Task description
The listing below holds a line with "Click the Help question mark icon" and a later line with "Click the black". Write out those two lines and every line between them, exactly, and nothing else.

Data supplied
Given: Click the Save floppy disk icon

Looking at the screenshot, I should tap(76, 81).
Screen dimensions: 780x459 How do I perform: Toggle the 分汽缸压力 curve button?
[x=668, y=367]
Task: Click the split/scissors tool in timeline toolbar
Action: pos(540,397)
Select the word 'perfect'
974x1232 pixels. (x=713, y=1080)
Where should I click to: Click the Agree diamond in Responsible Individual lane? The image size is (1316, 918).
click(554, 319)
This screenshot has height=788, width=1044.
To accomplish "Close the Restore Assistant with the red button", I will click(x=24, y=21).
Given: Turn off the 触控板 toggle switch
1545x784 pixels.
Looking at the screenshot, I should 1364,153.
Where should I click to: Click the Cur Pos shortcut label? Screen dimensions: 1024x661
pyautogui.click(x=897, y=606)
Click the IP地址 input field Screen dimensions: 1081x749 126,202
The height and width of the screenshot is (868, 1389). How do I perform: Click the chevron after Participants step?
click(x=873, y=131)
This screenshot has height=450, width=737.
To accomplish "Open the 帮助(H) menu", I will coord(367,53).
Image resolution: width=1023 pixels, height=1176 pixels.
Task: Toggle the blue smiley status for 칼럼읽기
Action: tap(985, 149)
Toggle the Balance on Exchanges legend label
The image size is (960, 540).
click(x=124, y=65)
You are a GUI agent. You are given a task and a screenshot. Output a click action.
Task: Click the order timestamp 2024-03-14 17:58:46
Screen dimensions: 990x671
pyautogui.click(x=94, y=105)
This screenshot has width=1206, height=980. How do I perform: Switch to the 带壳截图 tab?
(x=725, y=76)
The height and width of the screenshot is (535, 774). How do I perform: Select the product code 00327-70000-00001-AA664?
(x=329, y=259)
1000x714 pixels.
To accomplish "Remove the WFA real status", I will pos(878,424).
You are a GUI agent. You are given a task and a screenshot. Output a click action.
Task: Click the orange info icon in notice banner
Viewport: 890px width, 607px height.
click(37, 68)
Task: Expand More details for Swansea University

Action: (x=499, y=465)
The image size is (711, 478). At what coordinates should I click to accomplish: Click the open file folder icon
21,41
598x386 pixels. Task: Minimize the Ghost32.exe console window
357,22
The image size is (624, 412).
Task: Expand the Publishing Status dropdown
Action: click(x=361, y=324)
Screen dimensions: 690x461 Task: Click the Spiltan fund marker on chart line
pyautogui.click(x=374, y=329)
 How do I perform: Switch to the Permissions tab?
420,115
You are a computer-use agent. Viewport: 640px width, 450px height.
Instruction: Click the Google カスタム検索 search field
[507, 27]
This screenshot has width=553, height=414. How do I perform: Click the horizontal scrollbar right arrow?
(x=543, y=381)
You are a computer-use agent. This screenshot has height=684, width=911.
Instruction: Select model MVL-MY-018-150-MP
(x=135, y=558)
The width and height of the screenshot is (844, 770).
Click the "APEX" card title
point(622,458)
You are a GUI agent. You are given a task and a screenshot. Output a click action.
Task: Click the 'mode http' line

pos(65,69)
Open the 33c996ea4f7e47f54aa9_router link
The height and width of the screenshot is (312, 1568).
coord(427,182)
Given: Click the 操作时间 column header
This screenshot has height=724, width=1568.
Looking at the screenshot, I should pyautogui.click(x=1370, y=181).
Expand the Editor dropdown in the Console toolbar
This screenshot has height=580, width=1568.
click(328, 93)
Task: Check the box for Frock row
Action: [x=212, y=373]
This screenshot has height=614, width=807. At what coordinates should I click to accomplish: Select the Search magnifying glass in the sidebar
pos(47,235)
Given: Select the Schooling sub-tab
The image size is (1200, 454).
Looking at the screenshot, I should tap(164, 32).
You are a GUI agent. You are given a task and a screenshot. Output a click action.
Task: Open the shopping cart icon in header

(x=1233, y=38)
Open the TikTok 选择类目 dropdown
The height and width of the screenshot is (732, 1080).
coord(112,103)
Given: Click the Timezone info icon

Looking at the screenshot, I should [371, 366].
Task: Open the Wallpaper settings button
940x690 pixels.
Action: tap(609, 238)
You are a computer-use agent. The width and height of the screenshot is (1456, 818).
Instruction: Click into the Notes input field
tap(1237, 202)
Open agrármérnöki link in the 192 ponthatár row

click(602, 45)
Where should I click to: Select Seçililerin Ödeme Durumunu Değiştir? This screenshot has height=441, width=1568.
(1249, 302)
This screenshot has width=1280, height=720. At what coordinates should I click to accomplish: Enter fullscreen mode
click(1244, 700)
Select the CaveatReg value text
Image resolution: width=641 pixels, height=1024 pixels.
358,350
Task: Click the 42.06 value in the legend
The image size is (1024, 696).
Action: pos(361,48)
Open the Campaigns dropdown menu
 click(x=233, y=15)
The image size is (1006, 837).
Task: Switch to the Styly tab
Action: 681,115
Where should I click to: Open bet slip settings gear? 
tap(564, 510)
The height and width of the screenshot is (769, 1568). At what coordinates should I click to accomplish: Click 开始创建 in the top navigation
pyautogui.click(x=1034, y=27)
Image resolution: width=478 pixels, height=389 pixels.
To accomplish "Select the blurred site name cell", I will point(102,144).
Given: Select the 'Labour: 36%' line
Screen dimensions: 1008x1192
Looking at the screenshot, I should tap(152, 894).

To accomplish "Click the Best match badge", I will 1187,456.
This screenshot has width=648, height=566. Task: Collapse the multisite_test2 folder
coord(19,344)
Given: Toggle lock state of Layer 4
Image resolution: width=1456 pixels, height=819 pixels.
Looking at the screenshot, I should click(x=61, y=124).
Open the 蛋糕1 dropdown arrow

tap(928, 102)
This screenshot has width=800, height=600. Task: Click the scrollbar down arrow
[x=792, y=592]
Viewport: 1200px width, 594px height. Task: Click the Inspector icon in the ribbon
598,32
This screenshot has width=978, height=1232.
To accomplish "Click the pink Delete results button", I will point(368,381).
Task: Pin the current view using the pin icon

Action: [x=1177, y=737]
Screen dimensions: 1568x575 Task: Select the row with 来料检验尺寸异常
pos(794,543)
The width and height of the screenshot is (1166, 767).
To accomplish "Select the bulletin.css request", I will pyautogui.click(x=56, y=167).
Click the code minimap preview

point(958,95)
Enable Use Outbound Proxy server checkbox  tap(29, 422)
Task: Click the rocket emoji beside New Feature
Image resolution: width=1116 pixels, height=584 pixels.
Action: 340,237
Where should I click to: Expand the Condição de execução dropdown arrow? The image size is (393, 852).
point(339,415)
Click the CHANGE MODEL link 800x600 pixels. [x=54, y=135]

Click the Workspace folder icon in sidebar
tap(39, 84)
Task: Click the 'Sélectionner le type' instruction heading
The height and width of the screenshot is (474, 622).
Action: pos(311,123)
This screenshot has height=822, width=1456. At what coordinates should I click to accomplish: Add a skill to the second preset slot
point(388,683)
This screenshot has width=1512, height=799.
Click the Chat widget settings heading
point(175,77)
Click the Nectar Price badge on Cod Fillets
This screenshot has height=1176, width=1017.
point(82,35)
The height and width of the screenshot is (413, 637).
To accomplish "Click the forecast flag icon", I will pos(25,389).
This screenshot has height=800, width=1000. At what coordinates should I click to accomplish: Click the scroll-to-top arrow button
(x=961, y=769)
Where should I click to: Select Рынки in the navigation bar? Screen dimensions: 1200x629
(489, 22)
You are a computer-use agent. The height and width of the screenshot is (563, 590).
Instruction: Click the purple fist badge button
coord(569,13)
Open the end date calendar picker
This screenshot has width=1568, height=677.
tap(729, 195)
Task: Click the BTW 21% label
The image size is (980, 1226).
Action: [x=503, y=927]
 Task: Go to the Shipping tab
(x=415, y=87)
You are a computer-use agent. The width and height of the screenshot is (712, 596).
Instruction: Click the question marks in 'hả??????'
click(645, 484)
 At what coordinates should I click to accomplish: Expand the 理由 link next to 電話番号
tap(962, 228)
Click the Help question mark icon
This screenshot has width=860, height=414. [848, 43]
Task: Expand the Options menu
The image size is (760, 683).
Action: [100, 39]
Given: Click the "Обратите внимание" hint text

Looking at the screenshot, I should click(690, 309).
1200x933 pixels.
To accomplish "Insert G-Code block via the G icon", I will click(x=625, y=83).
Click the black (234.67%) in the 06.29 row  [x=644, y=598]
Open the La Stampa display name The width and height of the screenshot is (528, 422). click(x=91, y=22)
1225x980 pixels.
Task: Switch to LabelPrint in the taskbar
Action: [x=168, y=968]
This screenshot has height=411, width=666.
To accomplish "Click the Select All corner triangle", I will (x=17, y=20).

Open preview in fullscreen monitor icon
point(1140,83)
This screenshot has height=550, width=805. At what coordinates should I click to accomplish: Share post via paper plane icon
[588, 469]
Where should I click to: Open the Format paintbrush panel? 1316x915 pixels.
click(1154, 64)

Answer to the problem
Click the Help question mark icon
This screenshot has width=860, height=414. [848, 43]
Task: Expand the Options menu
The image size is (760, 683).
Action: [100, 39]
Given: Click the "Обратите внимание" hint text

Looking at the screenshot, I should click(690, 309).
1200x933 pixels.
To accomplish "Insert G-Code block via the G icon", I will click(x=625, y=83).
Click the black (234.67%) in the 06.29 row  [x=644, y=598]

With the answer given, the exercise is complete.